_Set of tasks_.
a) In the DwC extensions post, by when does the writer aim to have the whole standards process finished?
b) Output a verbatim copy of the DwC extensions post, starting at the words "Tradition has DwC" and ending after "Meeting this year.".

_Supplied passage_.
[BEGIN]
[tdwg-tapir] DwC extensions

Thu May 22 22:15:13 CEST 2008

I got sidetracked on this days ago, but feel in the light of recent star
schema discussions on the original caching thread that the time is again
right to submit this new discussion.

Tradition has DwC discussions on this Tapir mailing list. I'm starting this
new thread based on Markus' recent posting (below) about an Identification
extension to DwC. I'm motivated to pull together the time and energy to
finally push the pending DwC through the standards process, with a goal of
having that whole process finished by the TDWG Meeting this year.
I've been thinking about how to conduct the Request for Comment required to
move the standard forward. I propose to put together a survey with Survey
Monkey or something akin to actually test for reasonble concensus. Any
comments or suggestions about this idea are welcome.
However, I see benefits to having further discussion about some key issues
before doing that, as I believe we now have enough accumulated experience to
make some good decisions that will affect the design and guidelines for
further development of the Darwin core and extensions.
[END]
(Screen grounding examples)
[BEGIN]
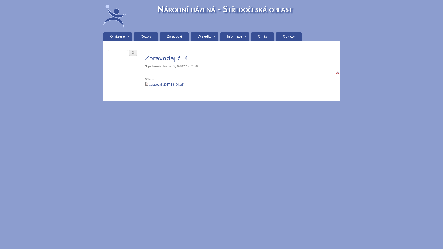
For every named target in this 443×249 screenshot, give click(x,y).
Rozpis (146, 36)
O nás (262, 36)
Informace (231, 38)
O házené (114, 38)
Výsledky (201, 38)
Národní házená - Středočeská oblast (224, 10)
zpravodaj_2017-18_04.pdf (166, 84)
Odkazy (285, 38)
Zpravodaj (171, 38)
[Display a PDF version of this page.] (338, 72)
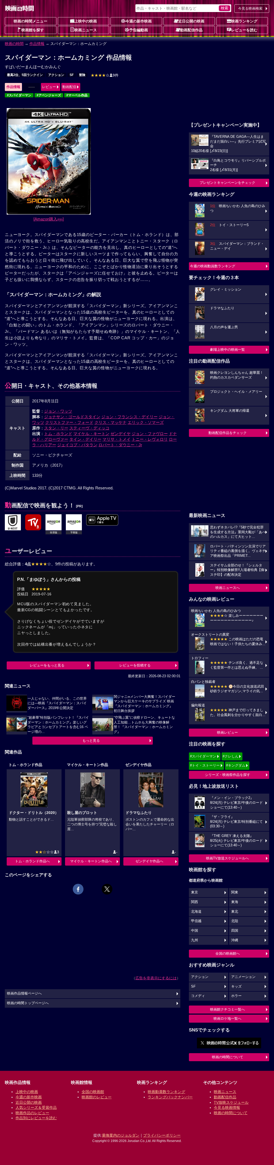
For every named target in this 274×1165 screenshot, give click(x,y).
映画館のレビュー (97, 1097)
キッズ (236, 986)
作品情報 (36, 43)
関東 (234, 892)
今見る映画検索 (250, 8)
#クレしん (230, 756)
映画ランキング (244, 21)
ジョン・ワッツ (58, 411)
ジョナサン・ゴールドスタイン (72, 416)
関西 (194, 902)
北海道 (196, 911)
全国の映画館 (93, 1092)
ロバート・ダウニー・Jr (120, 445)
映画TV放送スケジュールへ (227, 858)
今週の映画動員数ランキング (212, 266)
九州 (194, 940)
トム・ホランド (58, 433)
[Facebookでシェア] (78, 889)
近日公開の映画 (191, 21)
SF (72, 75)
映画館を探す (32, 30)
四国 (234, 930)
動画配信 (69, 87)
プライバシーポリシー (162, 1135)
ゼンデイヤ (121, 433)
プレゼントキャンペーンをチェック (227, 183)
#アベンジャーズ (49, 95)
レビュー (49, 87)
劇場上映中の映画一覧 (227, 350)
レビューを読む (244, 30)
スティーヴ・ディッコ (89, 428)
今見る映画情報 (227, 1107)
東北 (234, 911)
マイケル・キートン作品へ (91, 861)
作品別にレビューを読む (36, 1118)
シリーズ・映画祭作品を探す (227, 775)
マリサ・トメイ (116, 439)
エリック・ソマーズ (146, 422)
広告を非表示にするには (156, 978)
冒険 (82, 75)
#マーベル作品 (76, 95)
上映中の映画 (85, 21)
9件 (105, 75)
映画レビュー (227, 732)
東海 (234, 902)
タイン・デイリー (85, 439)
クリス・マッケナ (110, 422)
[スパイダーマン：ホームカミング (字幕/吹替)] (102, 520)
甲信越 (196, 921)
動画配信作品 (191, 30)
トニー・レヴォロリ (150, 439)
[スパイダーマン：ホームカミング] (13, 522)
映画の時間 (14, 43)
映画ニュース (85, 30)
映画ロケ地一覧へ (227, 1018)
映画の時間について (227, 1057)
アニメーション (243, 977)
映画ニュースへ (227, 588)
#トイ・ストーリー (205, 765)
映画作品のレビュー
[END]
_Answers per task_.
a) By the TDWG Meeting this year.

b)
Tradition has DwC discussions on this Tapir mailing list. I'm starting this
new thread based on Markus' recent posting (below) about an Identification
extension to DwC. I'm motivated to pull together the time and energy to
finally push the pending DwC through the standards process, with a goal of
having that whole process finished by the TDWG Meeting this year.